So I did not get much done this week, which sucks. Partly because I got a little bit sick mid-week and decided to take it easy so it won’t bloom into this massive cold, and between rounds of Zycam and vitamin C and hot tea I managed to wrangle it back so I’m more or less functional. I think I’m going to take the pills for one more day before calling it quits – Zycam doesn’t really work that well after a few days I think, because the period of minimizing cold symptoms would’ve passed by then. Anyway, that’s a lame excuse. I could’ve worked and do some light-brain-power work, such as laundry, but I didn’t, so I sucked this week.

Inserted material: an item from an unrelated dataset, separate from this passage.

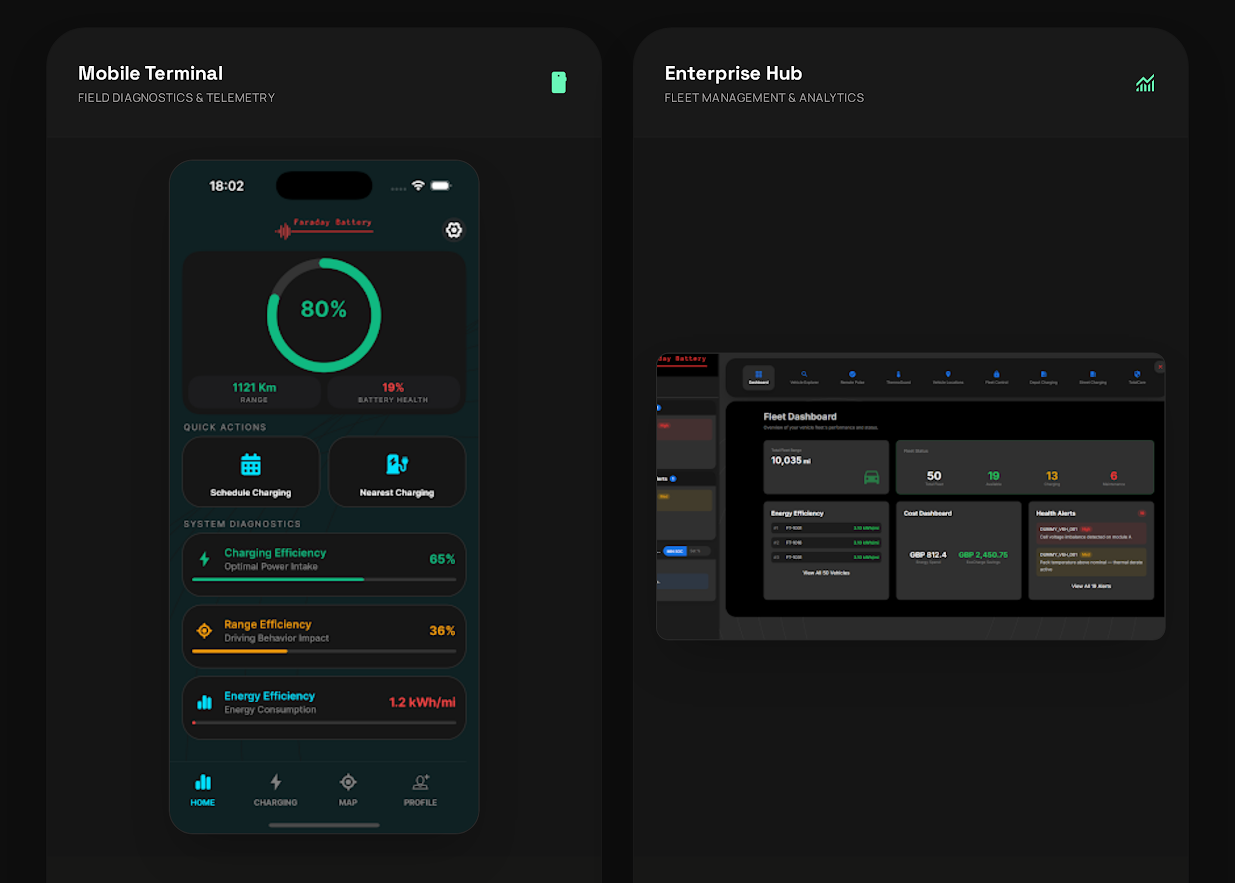Open the Vehicle Explorer section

However, I did find out, or rather find more proof of what my therapists had been telling me about my productivity pattern all this time, and that is that the more productive I am the more productive I become. If I start off the day just lounging in bed I would more likely to just lounge in bed for the rest of the day. If I don’t do work (can’t concentrate, too many distractions, just lazy and procrastinating) or keep putting off work it’s likely I will never do any work as the day goes by. I’m not sure if everyone experience this, but I suspect a good majority of people do? The thing that’s different for me is that, if I start the day doing things – anything not fun, really, calling doctors, making appointments, vacuuming, etc. – I tend to want to do more things once I finish that thing. It’s like a weird momentum thing. If I can prove myself I can do ONE thing, maybe then I can do the NEXT thing, no matter how scary it is. And really I don’t understand why it’s so scary in the first place, but a lot of irrational things scare our brains. Sometimes you just got no choice but take the plunge.
I’m going to apply this to today. No matter what I will not waste time just chilling. Even when I play I need to make sure I play the “right” thing (so actually play a game on my backlog instead of randomly browsing reddit or Youtube, for instance.) Of course I have stuff I NEED to work on that I’ve been putting off, but no more. If I just keep doing things and crossing them off the list then more things will get done and get crossed off the list, right? At least I hope so.